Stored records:

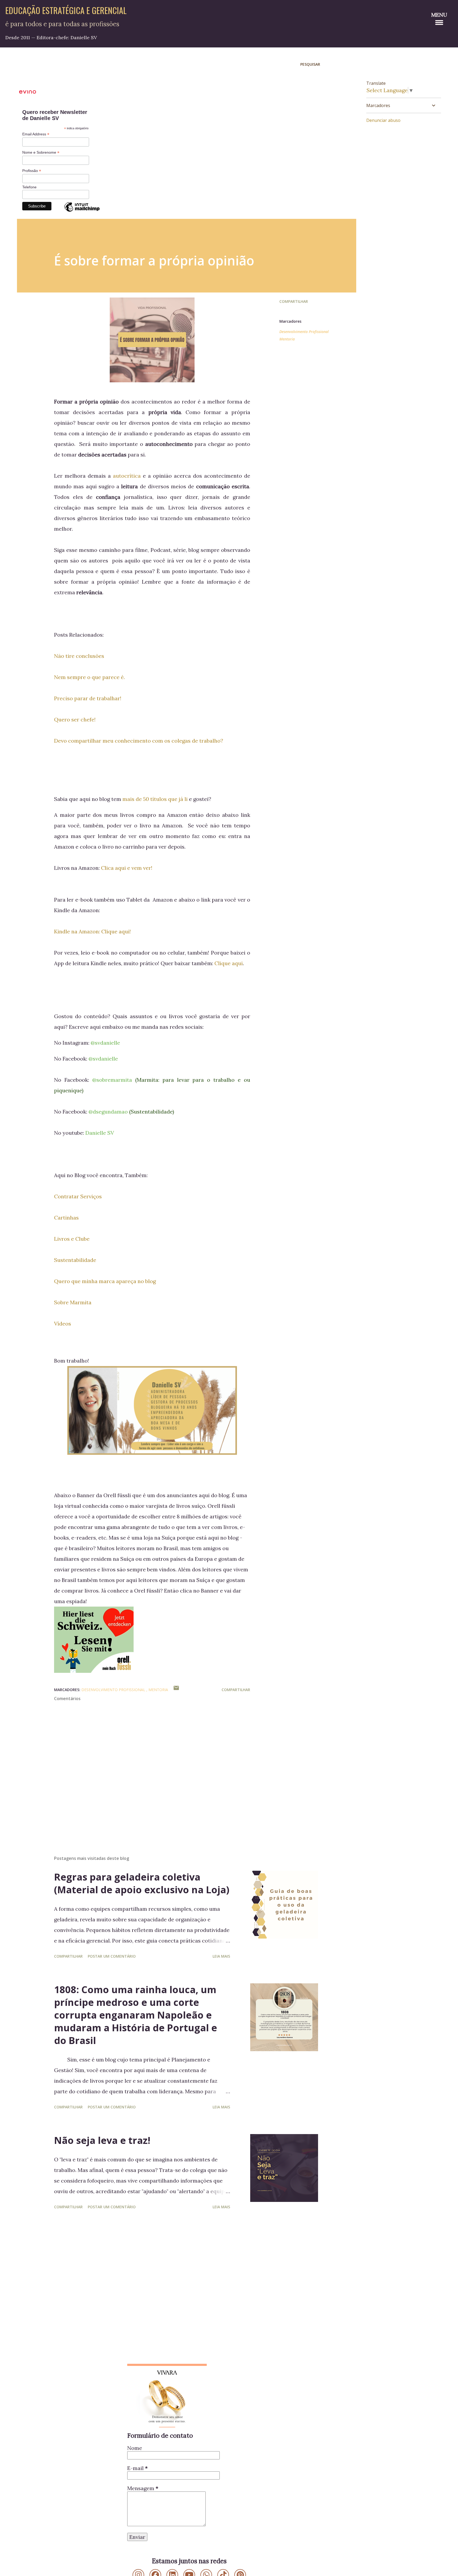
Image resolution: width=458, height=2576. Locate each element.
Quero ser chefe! (75, 719)
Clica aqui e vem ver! (126, 867)
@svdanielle (105, 1042)
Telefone (29, 187)
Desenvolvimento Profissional (304, 331)
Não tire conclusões (79, 656)
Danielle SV (99, 1132)
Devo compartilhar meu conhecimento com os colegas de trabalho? (138, 740)
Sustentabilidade (75, 1260)
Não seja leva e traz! (102, 2140)
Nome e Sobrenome (40, 152)
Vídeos (62, 1323)
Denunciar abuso (383, 120)
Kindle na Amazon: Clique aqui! (92, 931)
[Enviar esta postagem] (176, 1689)
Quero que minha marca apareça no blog (105, 1281)
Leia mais (221, 1956)
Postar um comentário (112, 1956)
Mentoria (287, 339)
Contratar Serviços (78, 1196)
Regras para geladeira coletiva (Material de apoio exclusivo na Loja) (141, 1883)
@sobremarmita (112, 1079)
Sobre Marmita (72, 1302)
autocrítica (127, 475)
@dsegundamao (108, 1111)
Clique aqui (228, 963)
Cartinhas (66, 1217)
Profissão (31, 170)
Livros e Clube (72, 1238)
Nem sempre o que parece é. (89, 677)
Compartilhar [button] (293, 301)
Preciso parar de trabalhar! (87, 698)
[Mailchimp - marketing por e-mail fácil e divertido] (82, 211)
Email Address (35, 134)
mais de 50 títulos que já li (155, 799)
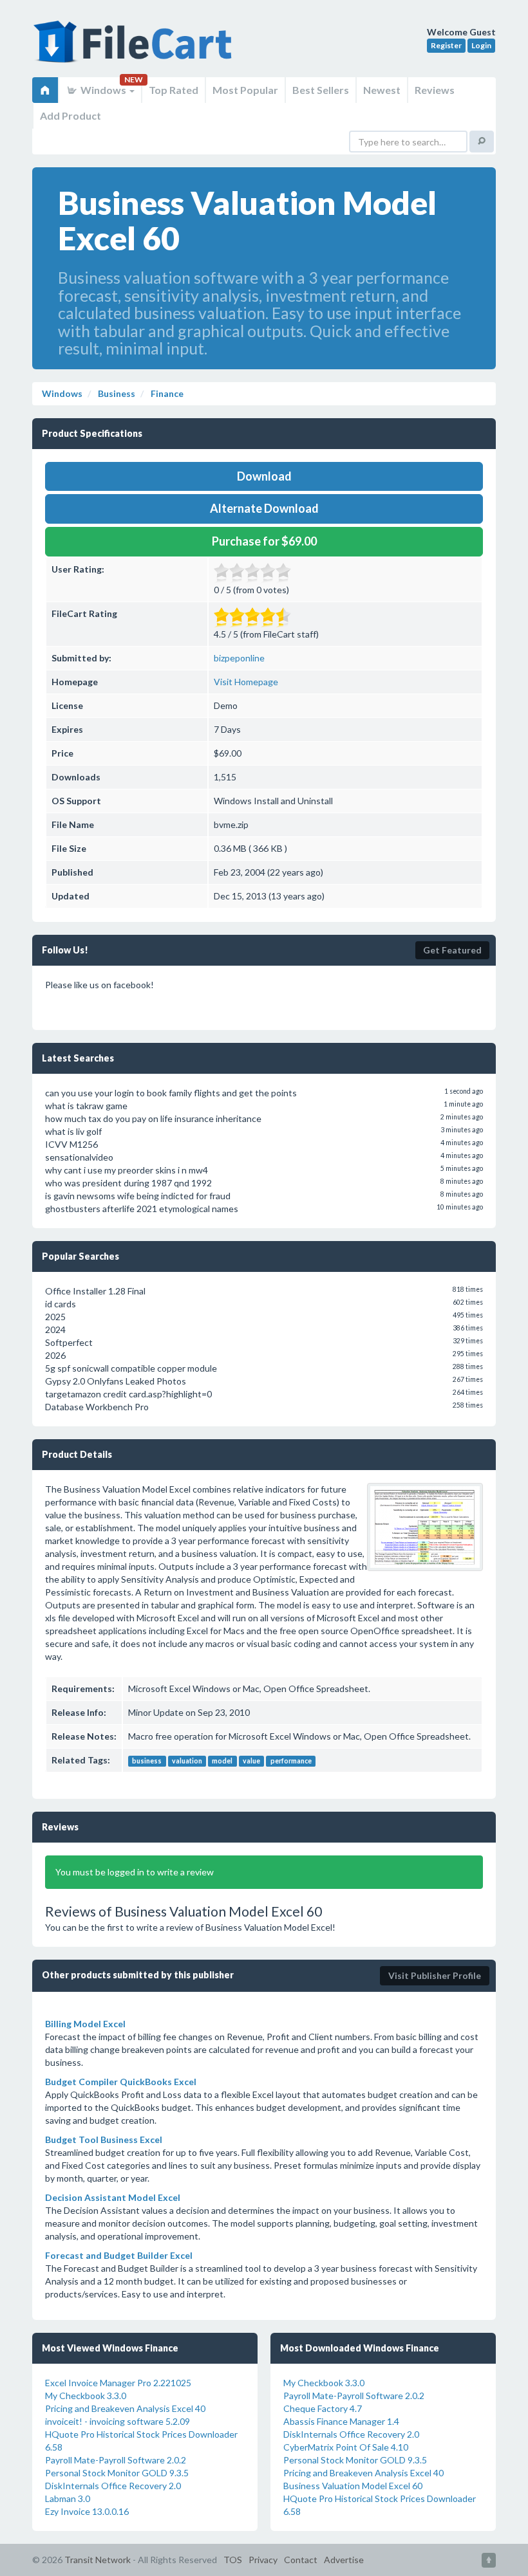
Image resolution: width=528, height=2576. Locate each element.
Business (115, 393)
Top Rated (173, 90)
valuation (187, 1761)
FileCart (135, 48)
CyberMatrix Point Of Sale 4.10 (345, 2447)
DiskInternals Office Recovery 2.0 (113, 2485)
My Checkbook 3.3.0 (85, 2395)
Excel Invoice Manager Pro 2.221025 (118, 2382)
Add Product (70, 115)
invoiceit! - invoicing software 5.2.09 (117, 2421)
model (222, 1761)
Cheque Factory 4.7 (322, 2408)
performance (291, 1761)
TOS (232, 2559)
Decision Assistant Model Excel (112, 2197)
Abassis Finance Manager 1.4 (341, 2421)
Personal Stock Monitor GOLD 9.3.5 (117, 2472)
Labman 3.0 (67, 2498)
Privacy (263, 2559)
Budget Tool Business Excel (103, 2139)
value (251, 1761)
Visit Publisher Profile (434, 1975)
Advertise (344, 2559)
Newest (382, 90)
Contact (300, 2559)
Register (446, 45)
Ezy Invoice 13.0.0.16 (87, 2511)
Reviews (435, 90)
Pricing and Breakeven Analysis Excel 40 (125, 2408)
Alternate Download (264, 508)
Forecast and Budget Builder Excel (119, 2255)
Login (481, 45)
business (147, 1761)
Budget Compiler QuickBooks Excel (120, 2081)
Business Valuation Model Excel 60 (352, 2485)
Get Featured (452, 949)
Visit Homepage (246, 681)
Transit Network (97, 2559)
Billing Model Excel (85, 2023)
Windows (103, 90)
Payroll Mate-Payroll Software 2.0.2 (115, 2459)
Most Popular (245, 90)
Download (264, 476)
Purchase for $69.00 (264, 541)
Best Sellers (320, 90)
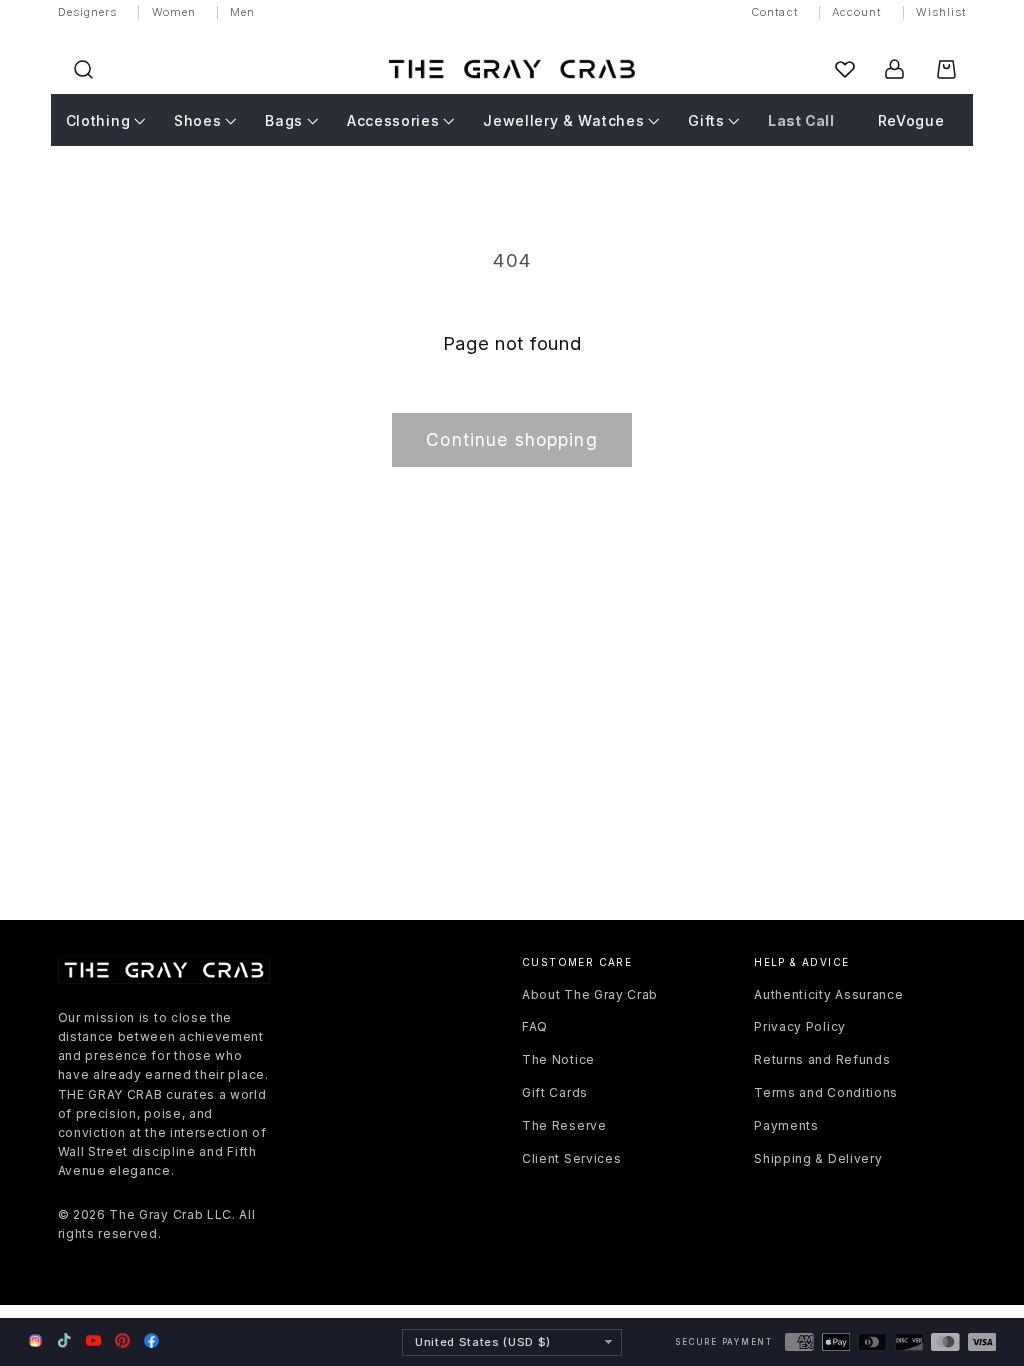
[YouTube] (93, 1340)
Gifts (706, 120)
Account (857, 12)
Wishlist (941, 12)
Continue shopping (512, 439)
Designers (88, 12)
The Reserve (564, 1125)
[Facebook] (151, 1340)
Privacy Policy (800, 1026)
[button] (83, 69)
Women (174, 12)
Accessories (393, 120)
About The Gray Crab (590, 994)
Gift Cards (555, 1092)
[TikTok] (64, 1340)
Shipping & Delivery (818, 1158)
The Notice (558, 1059)
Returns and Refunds (822, 1059)
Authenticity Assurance (828, 994)
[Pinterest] (122, 1340)
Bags (284, 120)
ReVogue (911, 120)
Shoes (197, 120)
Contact (774, 12)
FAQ (535, 1026)
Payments (786, 1125)
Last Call (801, 120)
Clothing (98, 120)
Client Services (571, 1158)
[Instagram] (35, 1342)
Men (242, 12)
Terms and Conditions (826, 1092)
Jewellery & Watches (563, 120)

◆ TASK OBJECTIVE
Answer with a single number: the count of lines above that contain the string "Budget".

◆ SOLUTION TO THIS PROBLEM
3